Wie Antibiotika eine Immuntherapie gegen Krebs beeinträchtigen
- Dr. med.Thomas Kron
- Medizinische Nachrichten
Kernbotschaften
Ein internationales Forscherteam hat eine Antwort auf die Frage gefunden, wie Antibiotika bei Tumor-Patienten das Ansprechen auf eine Therapie mit Immuncheckpoint-Inhibitoren beeinträchtigen. Eine wichtige Rolle spielen dabei Antibiotika und das intestinale Mikrobiom. Wie das Team des Gustave Roussy Cancer Campus in Frankreich und des Universitätsklinikums Heidelberg im Fachmagazin „Science“ berichtet, wird bei durch Antibiotika geschädigter Darmflora die Funktion eines Signalproteins (MAdCAM-1) gestört, das für den Darm bestimmte Immunzellen ins Darmgewebe schleust. Diese Immunzellen sorgen dort für das Gleichgewicht zwischen Toleranz und Eindämmung der Darmbakterien durch das Immunsystem. Gelangen sie aufgrund des fehlenden Proteins nicht mehr in die Darmschleimhaut und verbleiben im Blutkreislauf, werden sie von Lockstoffen aus dem Gewebe rund um den Tumor angezogen und hemmen dort die Abwehrreaktion des Immunsystems. Damit vermindern sie die Wirkung der Immuntherapie. Die Ergebnisse könnten laut einer Mitteilung der Universitäten zukünftig dazu beitragen, die Erfolgsaussichten von Immuntherapien bei Krebs-Patienten durch den Aufbau der Darmflora zu verbessern.
Im Fokus: T-Zellen
Dass eine geschädigte Darmflora sich ungünstig auf Krebs-Therapien auswirken kann, ist schon länger bekannt. In der nun veröffentlichten Arbeit fanden die Forscher ein Bindeglied zwischen intesitinalem Mikrobiom und Immunsystem: „Nach einer Antibiotika-Therapie wandern Immunzellen vom Darm in den Tumor ab, die wir mit Hilfe bestimmter Färbemethoden markiert und ihre Bewegung im Körper beobachtet haben. Die Aufgabe dieser T-Zellen ist es normalerweise, überschießende Abwehrreaktionen an der Darmschleimhaut zu verhindern, damit der Kontakt zwischen den Bakterien der Darmflora und dem Immunsystem nicht permanent zu ungewollten Entzündungen führt“, erläutert der Heidelberger Forscher Dr. Dr. Conrad Rauber. Ist die Darmflora geschwächt, wandern Immunzellen, die Abwehrreaktionen unterdrücken, in den Tumor ab.

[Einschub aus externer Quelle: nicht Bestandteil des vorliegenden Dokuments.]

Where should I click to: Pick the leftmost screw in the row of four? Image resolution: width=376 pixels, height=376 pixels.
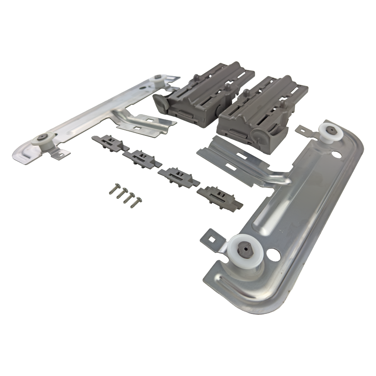point(114,188)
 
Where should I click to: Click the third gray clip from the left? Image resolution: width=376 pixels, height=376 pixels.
point(178,176)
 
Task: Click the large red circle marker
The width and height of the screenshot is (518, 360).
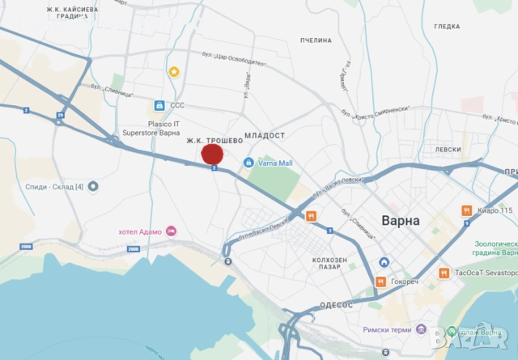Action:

Versuche an Mäusen mit gestörtem intestinalem Mikrobiom nach Antibiotika-Gabe rückten zwei molekulare Mechanismen in den Blickpunkt, welche die Abwanderung der T-Zellen begünstigen: Zum einen setzt die Darmschleimhaut weniger Botenstoffe (Chemokine), ab, die dem Immunsystem Bakterienkontakt mitteilen, zum anderen wird die Bildung des Signalproteins „Mucosal cell adhesion molecule“ (MAdCAM-1) gedrosselt, das den T-Zellen den Übertritt aus den Blutgefäßen in die Darmschleimhaut erlaubt.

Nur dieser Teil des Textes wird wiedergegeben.